[Stored records]:

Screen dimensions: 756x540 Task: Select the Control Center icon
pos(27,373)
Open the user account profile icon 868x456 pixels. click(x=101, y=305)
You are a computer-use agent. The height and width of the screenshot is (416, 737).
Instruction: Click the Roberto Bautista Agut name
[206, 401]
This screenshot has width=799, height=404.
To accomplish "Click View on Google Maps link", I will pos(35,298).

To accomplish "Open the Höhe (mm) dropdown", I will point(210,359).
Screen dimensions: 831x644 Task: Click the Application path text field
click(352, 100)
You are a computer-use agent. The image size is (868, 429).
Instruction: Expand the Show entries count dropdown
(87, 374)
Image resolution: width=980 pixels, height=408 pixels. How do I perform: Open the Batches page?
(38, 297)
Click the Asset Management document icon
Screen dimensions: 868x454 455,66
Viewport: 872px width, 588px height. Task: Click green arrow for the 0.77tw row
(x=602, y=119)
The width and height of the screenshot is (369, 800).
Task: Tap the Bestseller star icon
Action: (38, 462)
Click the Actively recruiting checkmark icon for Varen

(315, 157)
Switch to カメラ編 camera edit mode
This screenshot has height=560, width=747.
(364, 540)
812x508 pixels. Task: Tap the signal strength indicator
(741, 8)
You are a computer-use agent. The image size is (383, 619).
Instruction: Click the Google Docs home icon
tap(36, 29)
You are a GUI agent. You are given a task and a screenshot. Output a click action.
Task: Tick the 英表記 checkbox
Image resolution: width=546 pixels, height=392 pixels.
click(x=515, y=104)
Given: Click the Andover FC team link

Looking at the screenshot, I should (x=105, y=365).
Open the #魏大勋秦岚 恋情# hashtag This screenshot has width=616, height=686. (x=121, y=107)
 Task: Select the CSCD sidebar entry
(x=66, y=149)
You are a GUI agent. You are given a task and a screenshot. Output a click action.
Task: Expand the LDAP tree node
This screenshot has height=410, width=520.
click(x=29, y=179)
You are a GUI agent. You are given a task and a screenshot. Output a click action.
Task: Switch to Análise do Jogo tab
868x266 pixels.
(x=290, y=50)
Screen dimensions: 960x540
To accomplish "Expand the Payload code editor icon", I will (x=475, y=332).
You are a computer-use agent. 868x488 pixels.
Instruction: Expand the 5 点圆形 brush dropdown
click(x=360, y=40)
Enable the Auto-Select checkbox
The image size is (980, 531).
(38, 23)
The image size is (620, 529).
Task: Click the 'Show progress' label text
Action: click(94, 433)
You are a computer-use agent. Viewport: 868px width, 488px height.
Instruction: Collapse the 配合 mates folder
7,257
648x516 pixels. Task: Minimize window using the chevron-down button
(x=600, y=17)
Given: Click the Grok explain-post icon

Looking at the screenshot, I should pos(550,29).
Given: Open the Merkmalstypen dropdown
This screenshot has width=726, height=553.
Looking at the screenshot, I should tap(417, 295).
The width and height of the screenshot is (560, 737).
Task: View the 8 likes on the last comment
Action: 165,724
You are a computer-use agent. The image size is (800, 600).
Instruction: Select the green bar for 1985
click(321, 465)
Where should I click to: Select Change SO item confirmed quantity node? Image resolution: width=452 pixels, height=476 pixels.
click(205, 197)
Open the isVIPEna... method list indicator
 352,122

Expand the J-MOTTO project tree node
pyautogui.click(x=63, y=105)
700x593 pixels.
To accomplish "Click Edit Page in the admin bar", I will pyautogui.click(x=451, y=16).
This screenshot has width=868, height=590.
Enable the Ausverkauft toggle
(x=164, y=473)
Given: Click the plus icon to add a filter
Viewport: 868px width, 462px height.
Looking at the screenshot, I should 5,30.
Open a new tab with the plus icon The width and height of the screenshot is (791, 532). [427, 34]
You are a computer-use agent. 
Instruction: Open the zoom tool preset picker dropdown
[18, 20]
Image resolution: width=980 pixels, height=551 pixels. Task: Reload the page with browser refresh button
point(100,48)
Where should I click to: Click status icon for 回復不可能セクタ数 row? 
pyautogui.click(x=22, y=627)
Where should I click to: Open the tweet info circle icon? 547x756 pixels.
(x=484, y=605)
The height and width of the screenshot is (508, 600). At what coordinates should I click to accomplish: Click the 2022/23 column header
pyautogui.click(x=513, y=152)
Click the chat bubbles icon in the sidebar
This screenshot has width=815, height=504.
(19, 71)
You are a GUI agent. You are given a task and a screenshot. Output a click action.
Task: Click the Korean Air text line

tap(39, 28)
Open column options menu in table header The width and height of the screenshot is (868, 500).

[DESCRIPTION OF THE TASK]: Each of the lines above must appear again, unchanged.

[EXERCISE OUTPUT]:
Screen dimensions: 756x540 Task: Select the Control Center icon
pos(27,373)
Open the user account profile icon 868x456 pixels. click(x=101, y=305)
You are a computer-use agent. The height and width of the screenshot is (416, 737).
Instruction: Click the Roberto Bautista Agut name
[206, 401]
This screenshot has width=799, height=404.
To accomplish "Click View on Google Maps link", I will pos(35,298).

To accomplish "Open the Höhe (mm) dropdown", I will point(210,359).
Screen dimensions: 831x644 Task: Click the Application path text field
click(352, 100)
You are a computer-use agent. The image size is (868, 429).
Instruction: Expand the Show entries count dropdown
(87, 374)
Image resolution: width=980 pixels, height=408 pixels. How do I perform: Open the Batches page?
(38, 297)
Click the Asset Management document icon
Screen dimensions: 868x454 455,66
Viewport: 872px width, 588px height. Task: Click green arrow for the 0.77tw row
(x=602, y=119)
The width and height of the screenshot is (369, 800).
Task: Tap the Bestseller star icon
Action: (38, 462)
Click the Actively recruiting checkmark icon for Varen

(315, 157)
Switch to カメラ編 camera edit mode
This screenshot has height=560, width=747.
(364, 540)
812x508 pixels. Task: Tap the signal strength indicator
(741, 8)
You are a computer-use agent. The image size is (383, 619).
Instruction: Click the Google Docs home icon
tap(36, 29)
You are a GUI agent. You are given a task and a screenshot. Output a click action.
Task: Tick the 英表記 checkbox
Image resolution: width=546 pixels, height=392 pixels.
click(x=515, y=104)
Given: Click the Andover FC team link

Looking at the screenshot, I should (x=105, y=365).
Open the #魏大勋秦岚 恋情# hashtag This screenshot has width=616, height=686. (x=121, y=107)
 Task: Select the CSCD sidebar entry
(x=66, y=149)
You are a GUI agent. You are given a task and a screenshot. Output a click action.
Task: Expand the LDAP tree node
This screenshot has height=410, width=520.
click(x=29, y=179)
You are a GUI agent. You are given a task and a screenshot. Output a click action.
Task: Switch to Análise do Jogo tab
868x266 pixels.
(x=290, y=50)
Screen dimensions: 960x540
To accomplish "Expand the Payload code editor icon", I will (x=475, y=332).
You are a computer-use agent. 868x488 pixels.
Instruction: Expand the 5 点圆形 brush dropdown
click(x=360, y=40)
Enable the Auto-Select checkbox
The image size is (980, 531).
(38, 23)
The image size is (620, 529).
Task: Click the 'Show progress' label text
Action: click(94, 433)
You are a computer-use agent. Viewport: 868px width, 488px height.
Instruction: Collapse the 配合 mates folder
7,257
648x516 pixels. Task: Minimize window using the chevron-down button
(x=600, y=17)
Given: Click the Grok explain-post icon

Looking at the screenshot, I should pos(550,29).
Given: Open the Merkmalstypen dropdown
This screenshot has width=726, height=553.
Looking at the screenshot, I should tap(417, 295).
The width and height of the screenshot is (560, 737).
Task: View the 8 likes on the last comment
Action: 165,724
You are a computer-use agent. The image size is (800, 600).
Instruction: Select the green bar for 1985
click(321, 465)
Where should I click to: Select Change SO item confirmed quantity node? Image resolution: width=452 pixels, height=476 pixels.
click(205, 197)
Open the isVIPEna... method list indicator
 352,122

Expand the J-MOTTO project tree node
pyautogui.click(x=63, y=105)
700x593 pixels.
To accomplish "Click Edit Page in the admin bar", I will pyautogui.click(x=451, y=16).
This screenshot has width=868, height=590.
Enable the Ausverkauft toggle
(x=164, y=473)
Given: Click the plus icon to add a filter
Viewport: 868px width, 462px height.
Looking at the screenshot, I should 5,30.
Open a new tab with the plus icon The width and height of the screenshot is (791, 532). [427, 34]
You are a computer-use agent. 
Instruction: Open the zoom tool preset picker dropdown
[18, 20]
Image resolution: width=980 pixels, height=551 pixels. Task: Reload the page with browser refresh button
point(100,48)
Where should I click to: Click status icon for 回復不可能セクタ数 row? 
pyautogui.click(x=22, y=627)
Where should I click to: Open the tweet info circle icon? 547x756 pixels.
(x=484, y=605)
The height and width of the screenshot is (508, 600). At what coordinates should I click to accomplish: Click the 2022/23 column header
pyautogui.click(x=513, y=152)
Click the chat bubbles icon in the sidebar
This screenshot has width=815, height=504.
(19, 71)
You are a GUI agent. You are given a task and a screenshot. Output a click action.
Task: Click the Korean Air text line

tap(39, 28)
Open column options menu in table header The width and height of the screenshot is (868, 500).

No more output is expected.